Ramifications of Surrender
Rulers have, throughout all of history, repeatedly used the offer of riches, opportunity, etc… to solicit support from those whom they believe will, in turn, serve them. It is one of the oldest tricks in the book to use the base desires of mankind against them to get them to sign away their own reason to support even the most wicked of rulers.
While we tend to think of bribery in terms of a person offering something to someone with more authority to get away with something, the opposite relationship can also occur. A ruler may be offering bribes to everyday people or those in the same position as themselves to earn support they haven’t earned honestly.
In fact, bribery from rulers is almost certainly more common because they have the means to offer more to people than the average citizen has to offer a ruler. Offer a king a piece of gold to pardon a crime and he would be insulted. A king offering a citizen a piece of gold to commit a crime and there would be plenty of subjects willing to take them up on it.
All sorts of wicked things have been done by those with authority who got there by dishonest means.
Don’t Be Bought
How do we apply this to everyday life? Most of us will never find ourselves being invited to dinner with a world leader. We won’t be having tea with the Queen of England any time soon! However, leaders offer all sorts of dishonest opportunities for cheap gain all the time.

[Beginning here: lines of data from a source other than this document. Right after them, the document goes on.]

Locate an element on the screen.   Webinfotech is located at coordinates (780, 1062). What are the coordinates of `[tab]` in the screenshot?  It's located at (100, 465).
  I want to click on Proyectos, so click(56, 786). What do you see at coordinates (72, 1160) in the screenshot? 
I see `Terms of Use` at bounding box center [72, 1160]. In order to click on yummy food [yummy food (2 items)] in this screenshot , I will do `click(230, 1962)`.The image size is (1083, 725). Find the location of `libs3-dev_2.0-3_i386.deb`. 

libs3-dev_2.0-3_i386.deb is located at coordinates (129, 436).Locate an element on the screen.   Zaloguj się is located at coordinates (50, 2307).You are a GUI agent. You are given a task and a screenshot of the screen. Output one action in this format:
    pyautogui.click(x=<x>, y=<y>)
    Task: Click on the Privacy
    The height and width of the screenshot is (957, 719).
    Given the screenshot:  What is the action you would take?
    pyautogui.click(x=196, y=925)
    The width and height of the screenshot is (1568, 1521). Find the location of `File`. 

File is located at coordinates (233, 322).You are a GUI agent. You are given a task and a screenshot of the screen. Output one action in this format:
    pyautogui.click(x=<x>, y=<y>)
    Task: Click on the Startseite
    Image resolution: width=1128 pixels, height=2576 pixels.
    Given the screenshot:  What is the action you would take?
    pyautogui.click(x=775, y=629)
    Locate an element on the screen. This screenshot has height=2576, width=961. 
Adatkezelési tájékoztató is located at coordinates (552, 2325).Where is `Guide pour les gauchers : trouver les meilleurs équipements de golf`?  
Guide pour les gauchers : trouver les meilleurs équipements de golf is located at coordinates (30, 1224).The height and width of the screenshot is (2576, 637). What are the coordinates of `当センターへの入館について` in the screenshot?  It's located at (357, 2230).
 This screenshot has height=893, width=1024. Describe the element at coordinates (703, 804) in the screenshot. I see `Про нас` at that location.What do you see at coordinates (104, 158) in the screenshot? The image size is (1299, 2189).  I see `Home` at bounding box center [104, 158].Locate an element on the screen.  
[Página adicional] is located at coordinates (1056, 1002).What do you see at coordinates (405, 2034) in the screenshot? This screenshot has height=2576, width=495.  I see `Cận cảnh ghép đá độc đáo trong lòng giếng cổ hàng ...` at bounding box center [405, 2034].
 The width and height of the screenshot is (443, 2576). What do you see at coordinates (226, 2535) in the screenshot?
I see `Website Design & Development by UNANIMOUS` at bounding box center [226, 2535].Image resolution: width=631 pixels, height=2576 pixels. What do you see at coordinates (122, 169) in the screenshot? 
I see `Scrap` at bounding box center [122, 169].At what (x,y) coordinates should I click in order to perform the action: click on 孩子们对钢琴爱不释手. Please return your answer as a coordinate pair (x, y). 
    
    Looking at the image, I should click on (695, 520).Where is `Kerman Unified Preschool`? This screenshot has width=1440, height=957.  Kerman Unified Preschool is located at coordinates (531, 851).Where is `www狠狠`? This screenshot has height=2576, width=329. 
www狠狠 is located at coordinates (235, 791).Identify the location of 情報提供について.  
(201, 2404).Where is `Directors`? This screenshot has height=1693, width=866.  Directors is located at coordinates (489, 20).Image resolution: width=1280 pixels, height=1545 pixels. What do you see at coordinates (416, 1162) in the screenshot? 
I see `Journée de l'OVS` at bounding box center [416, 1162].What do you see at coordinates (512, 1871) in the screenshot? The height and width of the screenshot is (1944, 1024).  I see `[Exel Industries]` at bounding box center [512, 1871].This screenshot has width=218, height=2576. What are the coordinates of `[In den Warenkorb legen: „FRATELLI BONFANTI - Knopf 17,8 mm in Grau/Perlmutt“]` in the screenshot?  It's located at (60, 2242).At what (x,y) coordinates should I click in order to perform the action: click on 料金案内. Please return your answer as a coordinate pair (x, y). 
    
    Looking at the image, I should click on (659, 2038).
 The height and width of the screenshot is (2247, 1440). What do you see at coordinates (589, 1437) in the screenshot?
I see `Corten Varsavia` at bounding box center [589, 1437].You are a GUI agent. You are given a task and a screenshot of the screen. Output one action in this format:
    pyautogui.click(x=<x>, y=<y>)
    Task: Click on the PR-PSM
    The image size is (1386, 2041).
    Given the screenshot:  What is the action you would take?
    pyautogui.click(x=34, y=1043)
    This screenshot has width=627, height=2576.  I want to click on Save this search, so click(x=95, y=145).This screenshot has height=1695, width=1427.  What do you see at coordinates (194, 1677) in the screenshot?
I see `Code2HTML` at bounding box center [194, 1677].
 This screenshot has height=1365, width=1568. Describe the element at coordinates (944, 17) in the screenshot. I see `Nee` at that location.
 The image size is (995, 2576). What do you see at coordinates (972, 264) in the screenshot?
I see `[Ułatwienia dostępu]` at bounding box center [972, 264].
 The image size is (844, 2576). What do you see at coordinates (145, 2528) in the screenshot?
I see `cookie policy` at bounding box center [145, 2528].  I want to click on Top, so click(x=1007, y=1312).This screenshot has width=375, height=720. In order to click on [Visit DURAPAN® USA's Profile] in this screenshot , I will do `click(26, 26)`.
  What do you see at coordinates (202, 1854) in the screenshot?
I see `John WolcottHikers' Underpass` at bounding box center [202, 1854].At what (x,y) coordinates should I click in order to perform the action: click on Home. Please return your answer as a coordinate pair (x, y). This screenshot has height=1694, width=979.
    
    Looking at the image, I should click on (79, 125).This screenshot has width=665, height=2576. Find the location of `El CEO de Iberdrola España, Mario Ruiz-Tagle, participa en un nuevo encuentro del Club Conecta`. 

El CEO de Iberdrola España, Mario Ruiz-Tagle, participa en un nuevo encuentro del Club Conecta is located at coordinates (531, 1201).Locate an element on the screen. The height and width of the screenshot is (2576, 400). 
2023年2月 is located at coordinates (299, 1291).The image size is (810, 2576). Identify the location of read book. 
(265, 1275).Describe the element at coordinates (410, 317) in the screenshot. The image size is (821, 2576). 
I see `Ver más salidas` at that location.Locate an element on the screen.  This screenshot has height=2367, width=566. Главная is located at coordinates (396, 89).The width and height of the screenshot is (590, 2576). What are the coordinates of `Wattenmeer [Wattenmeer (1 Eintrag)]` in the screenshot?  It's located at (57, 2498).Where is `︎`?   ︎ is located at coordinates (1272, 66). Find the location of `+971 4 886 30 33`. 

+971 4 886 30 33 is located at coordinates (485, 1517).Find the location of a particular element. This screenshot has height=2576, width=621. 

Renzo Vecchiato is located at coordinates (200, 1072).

How often do people running for an office in our government appeal to our fleshly desires in exchange for our support? Rather than us soberly considering what a candidate’s platform will do to ensure a crime-free and well defended state/nation, we can be intoxicated by dreams of easy riches, less accountability for our actions, or even spiteful payback against our own neighbors.
If we do happen to find ourselves being enticed by a person in authority, we should remember that their motives should be assumed improper by the very fact they are appealing to lower order desires rather than things that are truly important.